▸ **WORK TO BE COMPLETED**
Could you write out the line containing "The height and" and all the lines below it in the data, exactly, through the final one and nothing else?

[EXERCISE MATERIALS Boundary: Start]

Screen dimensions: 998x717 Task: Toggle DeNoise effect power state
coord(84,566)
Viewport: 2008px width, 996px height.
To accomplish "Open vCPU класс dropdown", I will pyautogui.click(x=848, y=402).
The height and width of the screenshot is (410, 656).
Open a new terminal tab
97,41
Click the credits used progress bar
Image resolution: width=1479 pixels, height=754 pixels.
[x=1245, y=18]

[EXERCISE MATERIALS Boundary: End]

▸ **ANSWER SECTION**
The height and width of the screenshot is (410, 656).
Open a new terminal tab
97,41
Click the credits used progress bar
Image resolution: width=1479 pixels, height=754 pixels.
[x=1245, y=18]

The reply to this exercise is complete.